Just 7 degrees but at least it will be sunny. Expect to see plenty of leg and arm warmers in the peloton. The wind is coming from the north-west and is strong enough to cause a few problems, with most of the stage being a headwind, including the final climb. That will make it hard to escape the bunch.
Such a steep climb makes it difficult for teams to be clever. On slopes of 10%, you get very little drafting and it usually comes down to who has the best legs. Team Sky made a mess of Thursday’s stage, the pressure will be on them to try something. They certainly have the numbers, but when the slope starts to kick up, I think only Moscon and Poels are serious contenders. That makes it easier for the other teams to control. The headwind also makes it very difficult to create big gaps, no one will want to expose themselves to a strong headwind on such a climb.
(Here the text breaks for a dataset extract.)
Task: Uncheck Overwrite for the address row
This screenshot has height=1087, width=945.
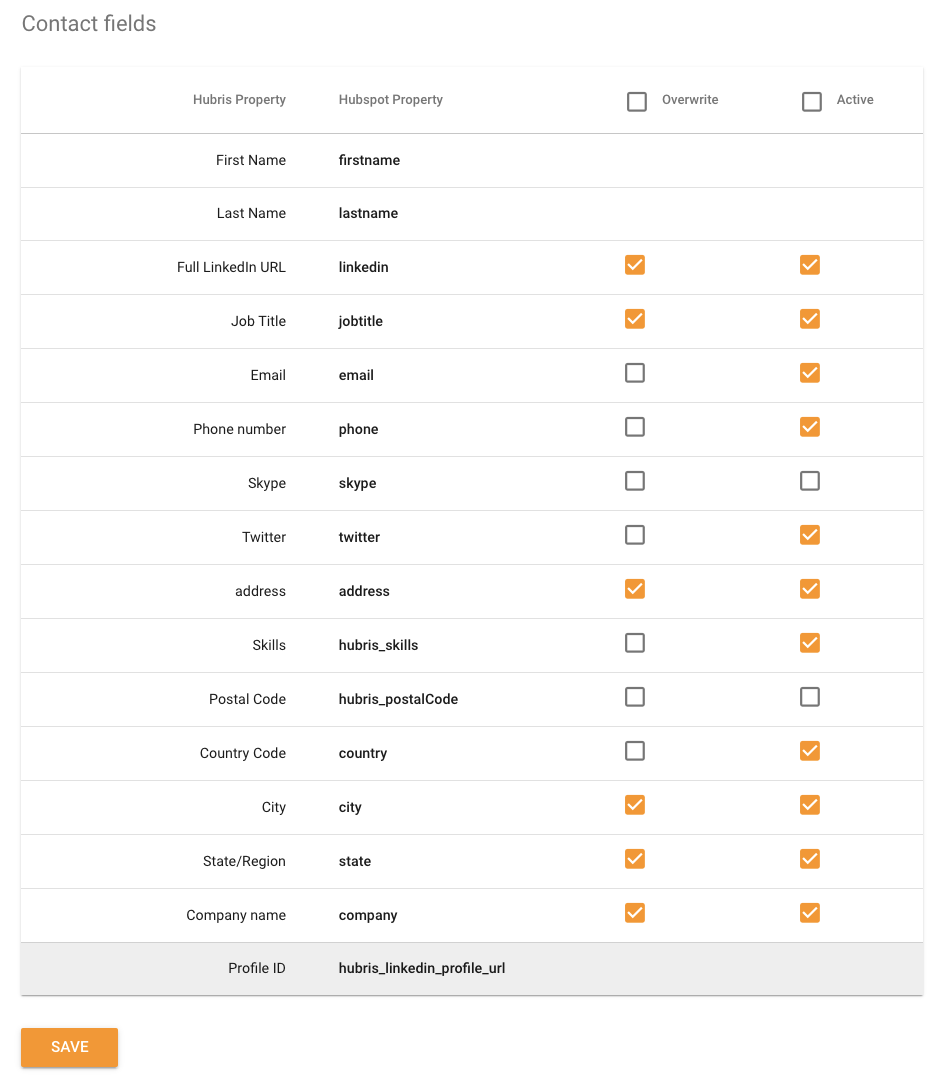Action: tap(635, 589)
Alejandro Valverde – doesn’t have the strongest climbing team to support him, but Jaime Roson will last for the majority of the final climb. As he has a 29 second gap to the Sky riders, Valverde can ride a defensive race and simply follow wheels, but the Astana duo pose a problem. It’s unlikely that Sanchez will last on this climb, but Fuglsang is a danger and no freedom can be given. Once Valverde has followed wheels, a final kilometre at 12% is perfect for him. He is the best in the world with a finish like this, no questions asked!
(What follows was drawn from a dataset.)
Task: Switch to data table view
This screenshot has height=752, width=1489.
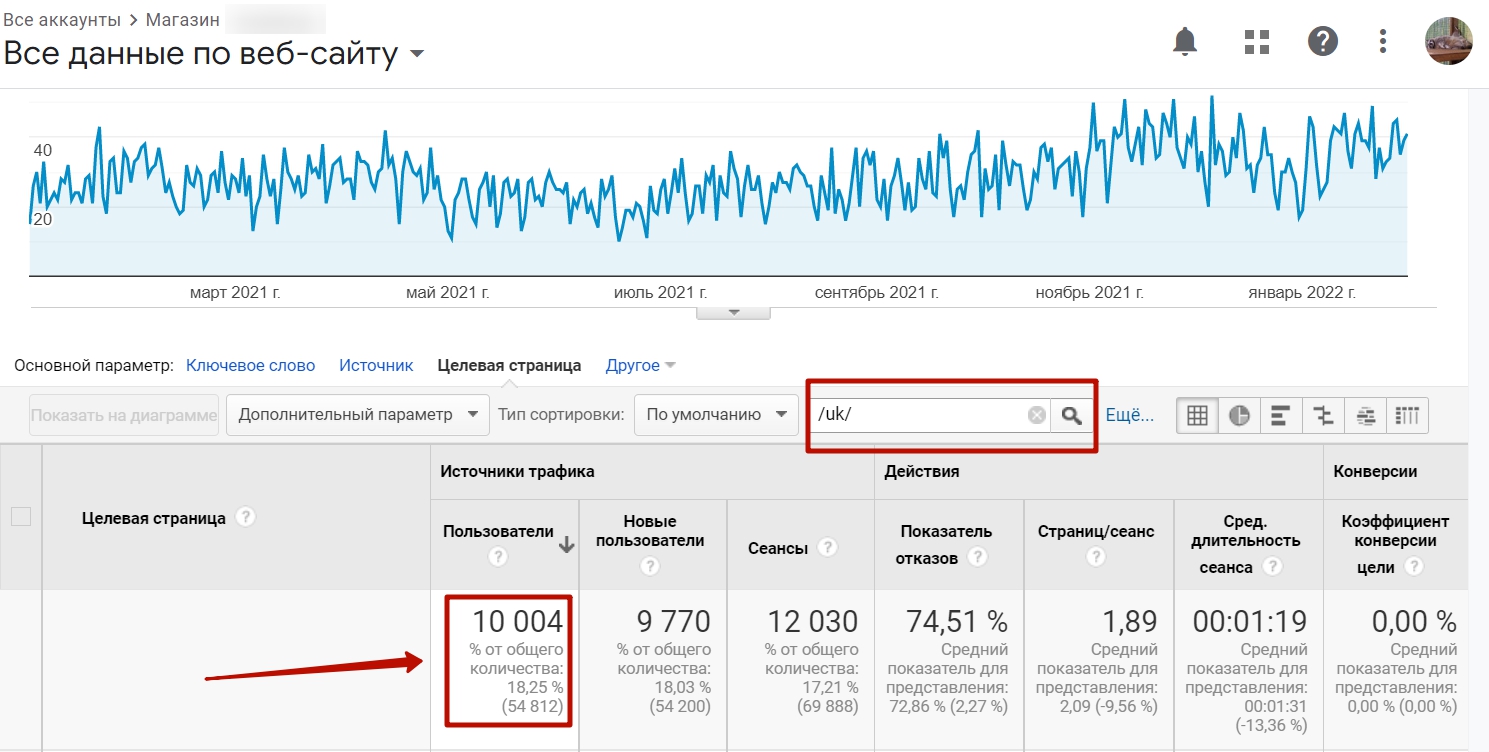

Jacob Fuglsang – after a great attack on Thursday, he finds himself in a great overall position. Can he put Valverde under pressure? On this kind of finish, it’s going to be very difficult for the Dane to beat Valverde, but he is an attacking rider, so I look forward to seeing him try. Astana have Sanchez and Bilbao to help set a fast pace, that is a very strong trio.
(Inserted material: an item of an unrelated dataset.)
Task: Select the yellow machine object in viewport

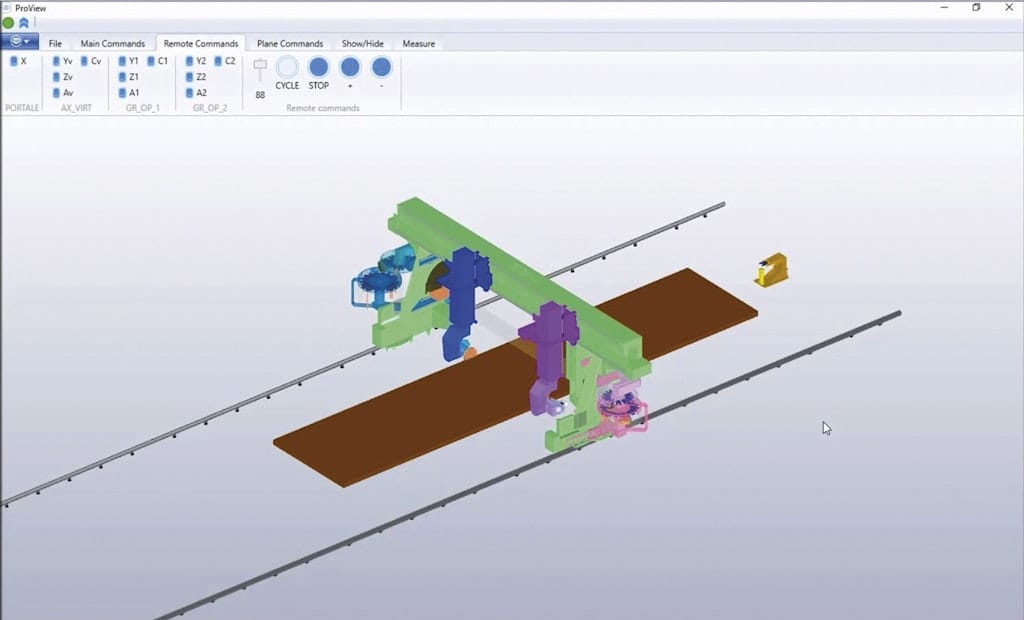Action: tap(771, 270)
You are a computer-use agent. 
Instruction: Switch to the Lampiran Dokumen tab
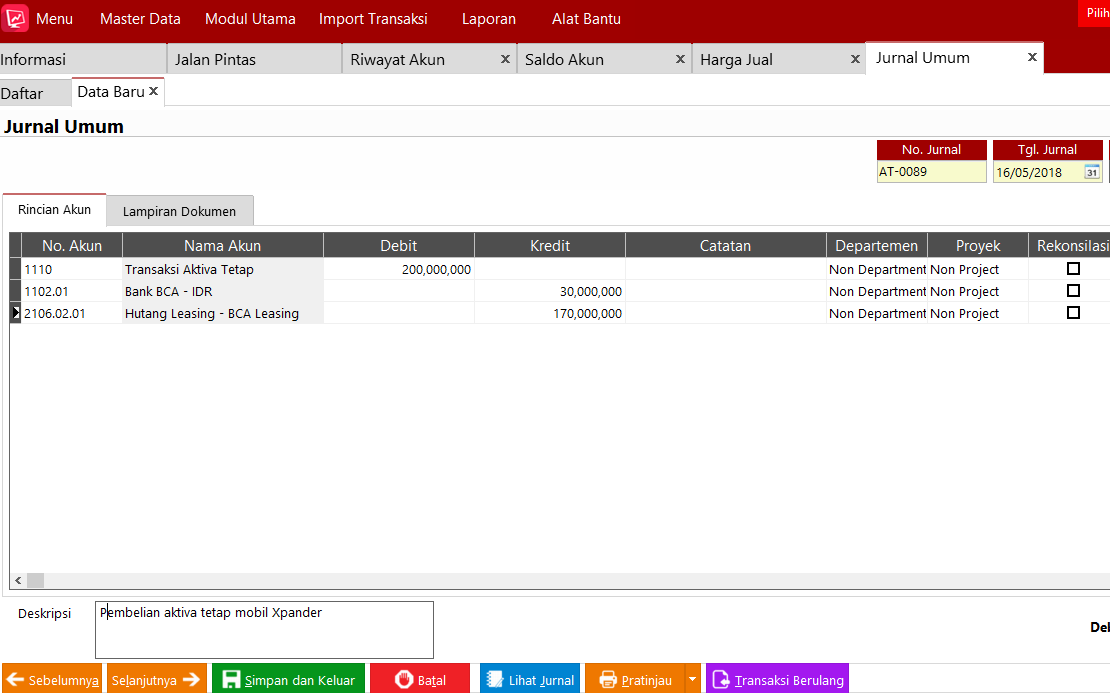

Wout Poels – Team Sky made more than one mistake on Thursday, but I also hold Poels to account. When Valverde attacked, he should have followed. We all know that the Spaniard was good in Mallorca and this was a chance for Poels to get away from the rest of the field. Then, I’m not sure why nobody followed the attack of Sanchez on the descent. It certainly wasn’t their finest hour. Coming into this stage, we will surely see a fierce pace on the final climb. I expect to see Moscon go crazy! It will then be over to Poels, but it will be very difficult to beat Valverde on a 12% slope.
Amaro Antunes – he might be in his first race for a pro-conti level and he might only ride for CCC, but the Portuguese star is a realistic option for this stage. Sitting 29 seconds behind Valverde, he could be allowed a little bit of freedom. Valverde will have to closely mark Fuglsang and Poels, which could open the door to a lesser known rider. He’s looked very smooth this week.
Primoz Roglic – despite my love of Roglic, when I look at this finish, it seems a little hard for him. He could well finish top 5, but I just don’t see him challenging for the win.
Merhawi Kudus – loves the steep stuff! The only man who tried to follow Quintana in 2017, the African is one that has a good chance of doing something special. Similar to Antunes, he could benefit from a small amount of freedom. Now 24 years old, I expect a big season from him.
With the big guns marking each other, I think we’ll see one of those “lesser” riders slip off the front in the final kilometre. My pick is Amaro Antunes, but Valverde will stay in yellow.